On the first floor, a group of work is presented, set up three-dimensionally along a length-wise perspective
(north-south) which suggests various mechanisms of closeness to nature. A drawing, as a type of fragmented
vision of a wooded environment made up of an exhaustive repetition of frames, proposes an ordering of
viewpoints overlooking the composition in a coherent space. On the opposite side, a series of trees is
reconstructed using discarded trunks and lifeless bits; in the centre a garden sample, seemingly untouched, is
placed on a table-top, suggesting the idea of transport and reintegration. Taking advantage of the recessed
windows along the side walls, two other box gardens are set up to develop a relationship of the sense of
prolonging, from the indoors to the outdoors.

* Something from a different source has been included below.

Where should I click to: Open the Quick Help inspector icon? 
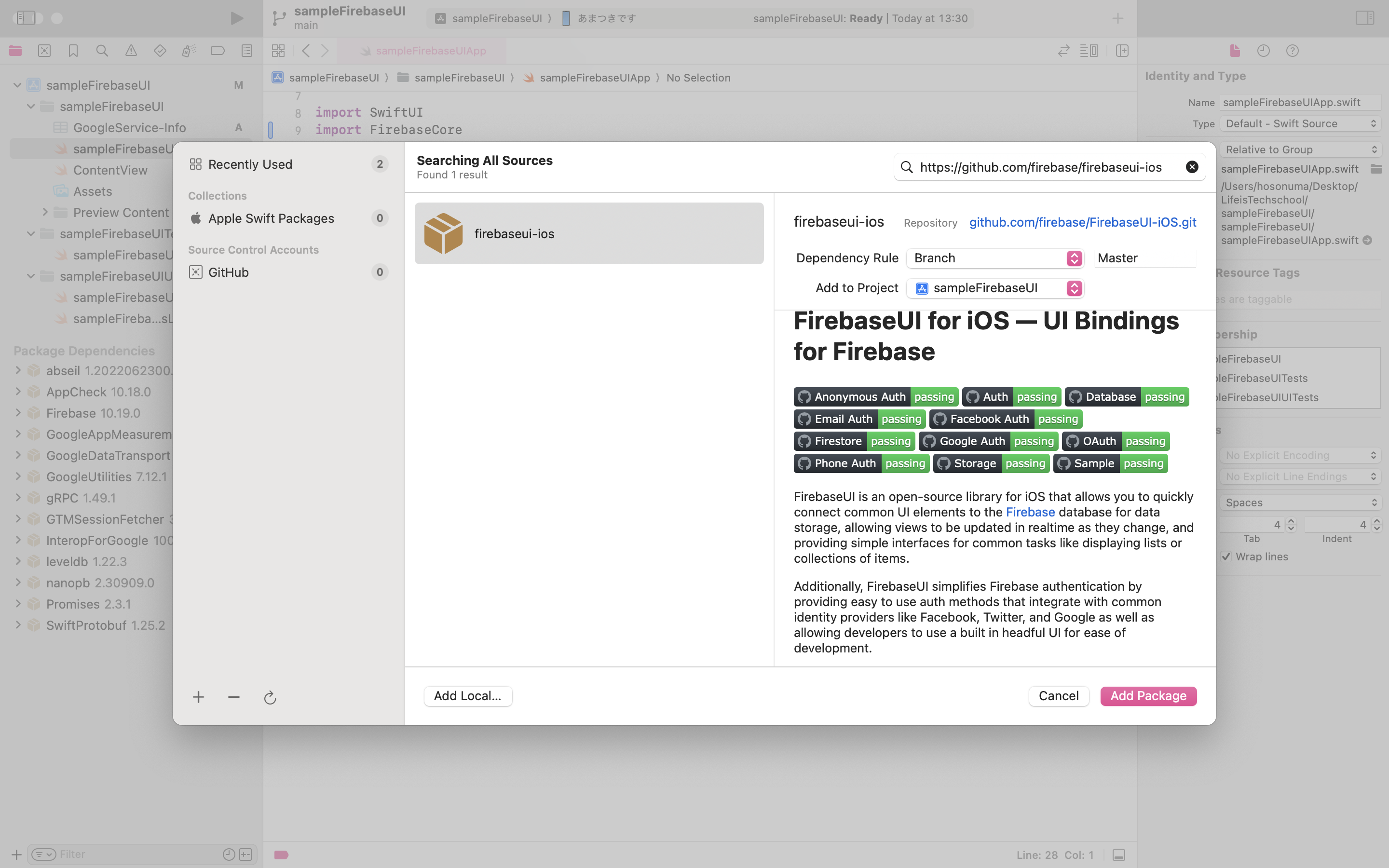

On the second floor, which is divided into two areas and laid out east to west, the western windows and walls are
used to narrate some historical references about the Vila Flor Palace Gardens, taken from publications about the
edifice, which propose a type of reorganization of facts through the drawing of words. On the eastern wall, a
series of photographs of trees and branches are finished off with drawings.

The importance of this exhibition, and the work of Gabriela Albergaria in general, resides in the possibility
therein to find mechanisms of contractualization amongst the meaning contained in her work and the spaces
where it is inscribed. By avoiding the re-creation of forms which make biodiversity viable and sustain it, a role
which is currently the exclusive domain of Science, the artist is seeking, in the absurdity and strangeness of the
scenes presented, to unleash those free and unfettered actions that are able to surpass the presuppositions
directly related to the invalidation or protection of the environment.

Urban societies have transplanted nature to landscaped places that are weakened and digitally projected. A
scene-scape has been built upon the incoherent actions of planning for the conception of a new category of
biological being chosen only for its photogenic features. No one can really conquer spaces occupied by collective
disturbances and silliness, nor relive the extreme moments of survival from the past, ones which now get lost in
the expanse of human noise made out of dreams which cannot come true and, at the same time, produce crowds
of carefree abandoned people. Gabriela Albergaria addresses these and other themes in the reconstitution of a
new plasticity based on these remainders, on these sub-products of memory attached vehicle-like to a mutation
where manipulated images acquire a new life in the redefined imperfection of visions of the body.